▶ **Problem details**
In the data that follows, find the line with "Task: Open the 18 год timestamp link"; transcribe it, every later line up to the one with "Task: Select the Dortmund BVB crest", and that line as well, exactly and with no others.

▶ **Data shown**
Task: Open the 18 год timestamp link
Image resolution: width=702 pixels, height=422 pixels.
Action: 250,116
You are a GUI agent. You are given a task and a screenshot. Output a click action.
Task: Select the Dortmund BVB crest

--

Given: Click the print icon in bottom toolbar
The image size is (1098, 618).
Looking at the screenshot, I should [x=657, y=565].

▶ **Answer area**
Task: Open the 18 год timestamp link
Image resolution: width=702 pixels, height=422 pixels.
Action: 250,116
You are a GUI agent. You are given a task and a screenshot. Output a click action.
Task: Select the Dortmund BVB crest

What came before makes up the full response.